Et si personne ici ne l’attend ni ne l’accueille, il faut bien pactiser avec
les rares humains déjà sur place, dans la promiscuité imposée de la seule
maison de l’île ; six obsessionnels taiseux et appliqués (plus un poulpe
domestique), chacun entièrement tendu vers l’objet de ses recherches.
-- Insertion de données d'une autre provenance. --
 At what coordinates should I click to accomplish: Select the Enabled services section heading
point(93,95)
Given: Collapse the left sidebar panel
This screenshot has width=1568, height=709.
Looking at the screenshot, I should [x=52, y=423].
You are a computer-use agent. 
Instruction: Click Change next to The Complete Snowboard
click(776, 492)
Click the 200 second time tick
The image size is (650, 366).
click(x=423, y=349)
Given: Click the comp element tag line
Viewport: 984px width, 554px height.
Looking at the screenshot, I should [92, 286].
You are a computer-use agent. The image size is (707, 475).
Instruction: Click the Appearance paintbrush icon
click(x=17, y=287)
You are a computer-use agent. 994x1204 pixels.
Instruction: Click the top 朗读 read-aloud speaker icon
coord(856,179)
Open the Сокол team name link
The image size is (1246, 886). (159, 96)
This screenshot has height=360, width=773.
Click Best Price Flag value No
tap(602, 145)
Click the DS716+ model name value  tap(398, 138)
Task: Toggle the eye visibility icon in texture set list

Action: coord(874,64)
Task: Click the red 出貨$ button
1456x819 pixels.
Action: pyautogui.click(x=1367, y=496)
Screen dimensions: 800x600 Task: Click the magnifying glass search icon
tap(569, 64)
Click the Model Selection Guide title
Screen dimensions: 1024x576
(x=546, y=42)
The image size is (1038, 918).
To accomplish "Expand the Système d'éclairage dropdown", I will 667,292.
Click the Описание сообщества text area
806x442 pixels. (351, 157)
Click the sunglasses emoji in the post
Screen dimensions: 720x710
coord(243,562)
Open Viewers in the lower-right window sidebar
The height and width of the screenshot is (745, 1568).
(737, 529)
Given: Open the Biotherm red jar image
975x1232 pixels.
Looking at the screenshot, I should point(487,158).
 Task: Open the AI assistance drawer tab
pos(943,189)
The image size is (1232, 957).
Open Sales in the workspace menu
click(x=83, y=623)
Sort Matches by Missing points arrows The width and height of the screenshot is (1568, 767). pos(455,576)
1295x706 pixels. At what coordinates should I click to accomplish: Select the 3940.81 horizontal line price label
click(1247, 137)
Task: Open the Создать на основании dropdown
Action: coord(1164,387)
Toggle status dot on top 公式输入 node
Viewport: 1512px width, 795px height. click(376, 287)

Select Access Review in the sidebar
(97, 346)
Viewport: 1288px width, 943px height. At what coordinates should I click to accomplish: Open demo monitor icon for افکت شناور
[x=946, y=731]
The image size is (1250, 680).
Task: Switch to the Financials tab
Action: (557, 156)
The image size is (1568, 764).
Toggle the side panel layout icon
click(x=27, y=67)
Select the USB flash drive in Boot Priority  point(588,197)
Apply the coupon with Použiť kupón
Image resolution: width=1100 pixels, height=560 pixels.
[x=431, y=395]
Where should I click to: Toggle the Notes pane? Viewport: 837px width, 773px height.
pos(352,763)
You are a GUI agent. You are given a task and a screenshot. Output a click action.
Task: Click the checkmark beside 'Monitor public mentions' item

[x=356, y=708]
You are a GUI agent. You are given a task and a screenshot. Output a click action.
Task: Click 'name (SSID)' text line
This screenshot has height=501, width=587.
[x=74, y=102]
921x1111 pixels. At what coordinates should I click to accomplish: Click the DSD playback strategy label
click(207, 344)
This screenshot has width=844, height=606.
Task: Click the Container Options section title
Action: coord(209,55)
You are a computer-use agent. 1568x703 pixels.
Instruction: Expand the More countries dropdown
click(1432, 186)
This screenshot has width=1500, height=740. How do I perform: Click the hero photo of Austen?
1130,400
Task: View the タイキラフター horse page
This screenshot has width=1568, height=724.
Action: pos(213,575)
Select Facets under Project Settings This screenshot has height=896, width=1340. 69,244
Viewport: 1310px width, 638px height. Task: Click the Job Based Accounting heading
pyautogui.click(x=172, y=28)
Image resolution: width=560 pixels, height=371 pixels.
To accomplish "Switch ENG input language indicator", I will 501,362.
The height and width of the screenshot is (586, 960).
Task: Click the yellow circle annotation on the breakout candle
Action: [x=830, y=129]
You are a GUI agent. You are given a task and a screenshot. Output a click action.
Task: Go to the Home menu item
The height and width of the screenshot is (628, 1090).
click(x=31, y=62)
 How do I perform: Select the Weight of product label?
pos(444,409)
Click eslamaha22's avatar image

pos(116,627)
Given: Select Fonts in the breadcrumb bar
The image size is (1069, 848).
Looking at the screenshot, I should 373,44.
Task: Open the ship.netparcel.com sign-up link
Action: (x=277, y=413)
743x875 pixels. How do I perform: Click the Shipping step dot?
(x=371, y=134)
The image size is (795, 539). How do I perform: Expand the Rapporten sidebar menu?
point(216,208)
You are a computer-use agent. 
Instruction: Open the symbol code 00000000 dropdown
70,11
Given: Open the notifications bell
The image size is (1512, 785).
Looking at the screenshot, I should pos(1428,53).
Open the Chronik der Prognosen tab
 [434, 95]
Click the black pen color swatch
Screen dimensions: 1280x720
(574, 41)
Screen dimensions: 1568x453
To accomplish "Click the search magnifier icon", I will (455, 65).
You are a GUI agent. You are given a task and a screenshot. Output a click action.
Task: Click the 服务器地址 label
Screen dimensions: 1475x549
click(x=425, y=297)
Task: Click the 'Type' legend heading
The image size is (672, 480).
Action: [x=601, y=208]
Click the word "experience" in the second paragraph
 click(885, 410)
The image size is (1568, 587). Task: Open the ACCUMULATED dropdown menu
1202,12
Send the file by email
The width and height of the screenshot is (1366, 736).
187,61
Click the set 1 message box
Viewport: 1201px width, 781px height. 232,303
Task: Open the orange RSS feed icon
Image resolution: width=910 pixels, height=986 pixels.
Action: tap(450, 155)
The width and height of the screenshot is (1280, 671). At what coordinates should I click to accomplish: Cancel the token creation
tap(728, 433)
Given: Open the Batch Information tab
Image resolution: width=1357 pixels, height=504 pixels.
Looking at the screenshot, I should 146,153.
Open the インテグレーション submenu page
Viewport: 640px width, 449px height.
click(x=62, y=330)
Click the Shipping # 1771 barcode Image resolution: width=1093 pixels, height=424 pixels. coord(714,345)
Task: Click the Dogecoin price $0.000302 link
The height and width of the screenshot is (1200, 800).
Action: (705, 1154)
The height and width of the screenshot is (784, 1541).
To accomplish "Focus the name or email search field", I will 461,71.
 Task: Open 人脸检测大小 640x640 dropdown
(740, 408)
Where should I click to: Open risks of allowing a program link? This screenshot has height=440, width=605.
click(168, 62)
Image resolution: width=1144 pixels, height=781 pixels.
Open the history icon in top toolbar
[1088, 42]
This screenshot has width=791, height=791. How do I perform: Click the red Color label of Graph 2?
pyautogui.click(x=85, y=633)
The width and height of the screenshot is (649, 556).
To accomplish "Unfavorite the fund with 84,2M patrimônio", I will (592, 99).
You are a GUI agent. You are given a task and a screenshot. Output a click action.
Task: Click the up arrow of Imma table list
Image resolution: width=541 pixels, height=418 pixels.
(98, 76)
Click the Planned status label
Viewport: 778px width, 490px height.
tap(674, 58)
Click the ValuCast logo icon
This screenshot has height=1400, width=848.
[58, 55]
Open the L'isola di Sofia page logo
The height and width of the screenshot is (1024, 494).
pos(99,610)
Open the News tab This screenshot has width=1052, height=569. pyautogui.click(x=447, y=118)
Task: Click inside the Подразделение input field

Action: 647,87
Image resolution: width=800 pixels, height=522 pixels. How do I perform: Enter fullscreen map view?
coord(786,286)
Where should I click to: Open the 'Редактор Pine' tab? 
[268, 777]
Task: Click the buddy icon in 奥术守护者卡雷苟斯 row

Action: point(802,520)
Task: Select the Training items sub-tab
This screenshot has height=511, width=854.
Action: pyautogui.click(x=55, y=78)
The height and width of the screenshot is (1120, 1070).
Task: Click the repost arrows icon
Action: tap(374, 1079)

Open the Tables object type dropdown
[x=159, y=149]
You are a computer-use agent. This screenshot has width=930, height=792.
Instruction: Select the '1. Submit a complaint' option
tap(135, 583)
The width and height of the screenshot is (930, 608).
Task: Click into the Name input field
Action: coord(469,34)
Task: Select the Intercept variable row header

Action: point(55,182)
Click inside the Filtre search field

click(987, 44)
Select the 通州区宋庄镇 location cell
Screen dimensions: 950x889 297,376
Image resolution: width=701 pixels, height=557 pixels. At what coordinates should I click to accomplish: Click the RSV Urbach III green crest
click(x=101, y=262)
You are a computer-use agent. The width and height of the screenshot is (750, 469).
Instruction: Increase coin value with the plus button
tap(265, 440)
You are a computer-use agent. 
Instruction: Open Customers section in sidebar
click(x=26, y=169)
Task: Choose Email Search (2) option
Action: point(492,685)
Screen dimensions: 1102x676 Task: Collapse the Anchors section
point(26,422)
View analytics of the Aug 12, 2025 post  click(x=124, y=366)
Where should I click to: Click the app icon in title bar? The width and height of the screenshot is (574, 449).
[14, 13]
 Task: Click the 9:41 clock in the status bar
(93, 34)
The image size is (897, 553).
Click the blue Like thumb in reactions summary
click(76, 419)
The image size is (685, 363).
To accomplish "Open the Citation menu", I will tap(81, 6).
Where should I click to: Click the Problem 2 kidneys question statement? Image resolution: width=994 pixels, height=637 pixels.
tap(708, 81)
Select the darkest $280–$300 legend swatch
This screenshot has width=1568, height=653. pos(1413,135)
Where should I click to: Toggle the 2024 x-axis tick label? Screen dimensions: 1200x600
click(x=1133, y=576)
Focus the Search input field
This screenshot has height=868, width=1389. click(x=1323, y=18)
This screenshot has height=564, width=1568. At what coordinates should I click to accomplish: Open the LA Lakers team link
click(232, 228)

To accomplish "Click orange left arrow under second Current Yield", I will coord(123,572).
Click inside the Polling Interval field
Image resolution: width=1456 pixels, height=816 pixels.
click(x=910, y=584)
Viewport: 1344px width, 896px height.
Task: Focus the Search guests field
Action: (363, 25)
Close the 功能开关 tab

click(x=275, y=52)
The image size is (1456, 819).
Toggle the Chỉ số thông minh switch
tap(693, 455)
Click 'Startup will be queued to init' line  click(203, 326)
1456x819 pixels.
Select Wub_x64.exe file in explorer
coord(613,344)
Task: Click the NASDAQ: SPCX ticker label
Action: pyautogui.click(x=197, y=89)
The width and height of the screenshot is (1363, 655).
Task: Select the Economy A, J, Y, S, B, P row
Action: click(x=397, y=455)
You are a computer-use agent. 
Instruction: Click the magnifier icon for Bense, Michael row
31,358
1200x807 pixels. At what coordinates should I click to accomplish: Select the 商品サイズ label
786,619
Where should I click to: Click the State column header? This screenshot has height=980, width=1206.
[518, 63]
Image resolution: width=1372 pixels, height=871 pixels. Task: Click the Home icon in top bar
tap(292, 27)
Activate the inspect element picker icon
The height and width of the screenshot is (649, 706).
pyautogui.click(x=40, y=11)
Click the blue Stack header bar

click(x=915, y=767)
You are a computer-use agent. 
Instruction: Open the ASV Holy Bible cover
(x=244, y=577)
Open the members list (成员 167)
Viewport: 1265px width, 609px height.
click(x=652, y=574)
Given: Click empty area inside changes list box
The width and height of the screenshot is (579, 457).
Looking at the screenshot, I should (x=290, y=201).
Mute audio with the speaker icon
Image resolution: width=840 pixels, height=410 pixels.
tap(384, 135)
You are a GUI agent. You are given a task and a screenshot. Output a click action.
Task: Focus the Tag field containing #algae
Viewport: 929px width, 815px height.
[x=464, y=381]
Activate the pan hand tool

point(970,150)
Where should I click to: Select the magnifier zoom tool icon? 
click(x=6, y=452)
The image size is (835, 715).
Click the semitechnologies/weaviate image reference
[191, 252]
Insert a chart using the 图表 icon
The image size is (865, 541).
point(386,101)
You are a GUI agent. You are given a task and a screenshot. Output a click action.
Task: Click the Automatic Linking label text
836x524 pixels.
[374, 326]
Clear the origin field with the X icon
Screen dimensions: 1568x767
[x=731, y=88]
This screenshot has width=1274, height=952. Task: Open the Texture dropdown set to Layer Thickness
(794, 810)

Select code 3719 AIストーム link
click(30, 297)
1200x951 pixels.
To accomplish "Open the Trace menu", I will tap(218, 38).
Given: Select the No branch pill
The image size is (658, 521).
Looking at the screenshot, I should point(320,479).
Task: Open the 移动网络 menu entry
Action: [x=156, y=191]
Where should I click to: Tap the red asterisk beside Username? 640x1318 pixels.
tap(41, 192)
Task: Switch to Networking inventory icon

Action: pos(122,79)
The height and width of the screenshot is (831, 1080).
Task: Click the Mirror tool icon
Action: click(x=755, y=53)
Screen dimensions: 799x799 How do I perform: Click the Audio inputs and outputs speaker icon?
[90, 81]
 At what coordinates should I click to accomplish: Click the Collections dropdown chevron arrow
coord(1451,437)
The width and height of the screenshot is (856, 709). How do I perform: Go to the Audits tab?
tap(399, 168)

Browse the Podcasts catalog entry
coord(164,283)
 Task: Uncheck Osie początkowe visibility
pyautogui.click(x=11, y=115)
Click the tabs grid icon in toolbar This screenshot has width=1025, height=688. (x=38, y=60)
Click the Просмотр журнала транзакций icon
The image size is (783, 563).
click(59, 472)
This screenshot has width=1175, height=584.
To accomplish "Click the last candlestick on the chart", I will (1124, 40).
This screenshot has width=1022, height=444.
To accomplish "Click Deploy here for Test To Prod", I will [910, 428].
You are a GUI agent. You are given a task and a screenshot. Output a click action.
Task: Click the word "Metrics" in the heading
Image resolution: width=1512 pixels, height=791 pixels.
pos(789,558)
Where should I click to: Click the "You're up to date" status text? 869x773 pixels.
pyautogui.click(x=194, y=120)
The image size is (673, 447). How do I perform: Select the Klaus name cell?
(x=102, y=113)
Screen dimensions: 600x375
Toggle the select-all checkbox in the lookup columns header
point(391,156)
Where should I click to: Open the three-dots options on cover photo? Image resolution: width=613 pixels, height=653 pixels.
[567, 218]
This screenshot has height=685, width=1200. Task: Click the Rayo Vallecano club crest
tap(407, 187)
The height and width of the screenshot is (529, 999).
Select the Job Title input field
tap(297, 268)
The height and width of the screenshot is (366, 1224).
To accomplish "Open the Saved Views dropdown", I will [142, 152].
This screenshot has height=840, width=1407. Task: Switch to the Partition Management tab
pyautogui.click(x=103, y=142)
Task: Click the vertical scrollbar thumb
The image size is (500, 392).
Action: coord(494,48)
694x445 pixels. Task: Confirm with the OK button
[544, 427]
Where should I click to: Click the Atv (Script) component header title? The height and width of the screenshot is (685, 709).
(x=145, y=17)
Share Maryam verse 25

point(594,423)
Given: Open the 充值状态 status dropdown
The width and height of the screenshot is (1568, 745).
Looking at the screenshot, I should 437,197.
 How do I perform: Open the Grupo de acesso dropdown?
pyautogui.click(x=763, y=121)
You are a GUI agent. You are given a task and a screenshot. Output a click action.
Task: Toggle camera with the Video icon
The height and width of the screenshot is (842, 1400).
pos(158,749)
Dans ce décor hyperactif, inamical et souverain, où Miranda n’est jamais qu’une
perturbation supplémentaire, se joue alors un huis clos à ciel ouvert où la
menace est partout, où l’homme et l’environnement se disputent le titre de pire
danger.
Avec une puissance d’évocation renversante et un sens profond de l’exploration
des âmes, Abby Geni nous plonge en immersion totale parmi les requins, les
baleines, les phoques, les oiseaux et les scientifiques passablement autistes…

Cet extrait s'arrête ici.